NOTE: our JAHAH tools use MochiKit. We include a copy in our little source distribution for now, but we may take it out if this thing starts rolling.

Automatically load by magically marked likes

<script type="text/javascript" src="jahah.js"></script>
...

<a rel="jahah-include" href="http://www.example.com/jhah-service/">loading...</a>

Load a JAHAH document into a element (by ID)

<script type="text/javascript">
loadJSONDoc("http://www.example.com/jhah-service/", "element-id")
</script>

Show me something

Demos 3, 4 and 5 are the best

  • Demo 1 — call document.write to synchronously load a document
  • Demo 2 — call loadJSONDoc asychronously load a JAHAH document
  • Demo 3 — include three different documents using rel="jahah-incldue"
  • Demo 4 — include a RSS feed in a document
  • Demo 5 — chose a URI an watch it get included

What JAHAH web services are available?

Our web services include a little form interface so you can play around with them. Remember that if you don't place something in the 'jsonp' parameter, a HTML document will be returned.

  • jahah-include — extract the body or a fragment of another document and return it as a JAHAH document
  • jahah-feed — convert an RSS/Atom feed into a JAHAH document. This needs some presentation options added, such as to return the doc XOXO microformatted.

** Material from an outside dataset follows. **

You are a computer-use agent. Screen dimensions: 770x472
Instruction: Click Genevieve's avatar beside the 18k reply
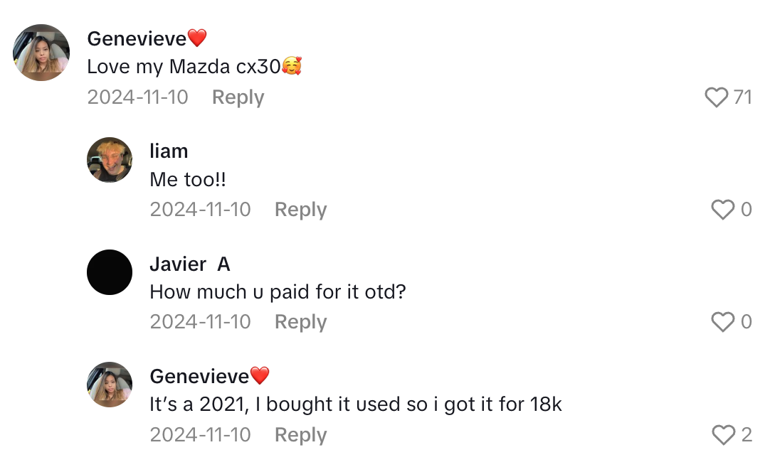click(x=110, y=385)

Where can I get the source?

http://www.blogmatrix.com/tools/src/

Problems?

  • Errors in loading the JAHAH document are not handled at all. This is very very bad. It's a matter of trapping 'document.onerror' and doing something with it
  • Post-loading of content is imcompatable with Greasemonkey, which means tools such as microformat-action do not work.
  • Mashing documents means that microformatted content cannot be directly recognized. HOWEVER, since all JAHAH documents are available as HTML documents (just omit the 'jsonp' parameter), we could add rel="jahah-include hatom xfolk" to indicate that there's 'hatom' and 'xfolk' content at the other side of the link.
  • We're not in the business of providing a webservice so others can take other's content. At some point 'jahah-include' will block strange referrers
  • 'jahah-include' does not rewrite URIs and thus links and images are often broken. We're going to fix this
Tagged: ajax, ahah, json, jsonp, web2.0, jahah, microformats.

Web 2.0 Plumbing: JAHAH

edit David Janes 2006-01-03 14:08 UTC 1  comment  ·

So here’s my latest mini project, which I’m hoping is going to change the world and suck a max of 8 hours out of my time:

JAHAHAHAH/HTML transported as a JSON(P) string.

Benefits:

  • cross site scripting, as per On-Demand Javascript (not available in AHAH)
  • data is basically HTML so it’s easy construct and consume, as per AHAH (not so with JSON)
  • flexible end-use, as per JSONP

It would be nice if Javascript provided a way to “vet” the return results of script inclusions for security reasons, but we’ll do without. There will also be some unique considerations for microformats and Greasemonkey; we’ll cross that bridge when we get to it.

I’m trying to hack a demo together with MochiKit today to show the power of this idea.

Tagged: ajax, ahah, json, jsonp, web2.0, jahah, microformats.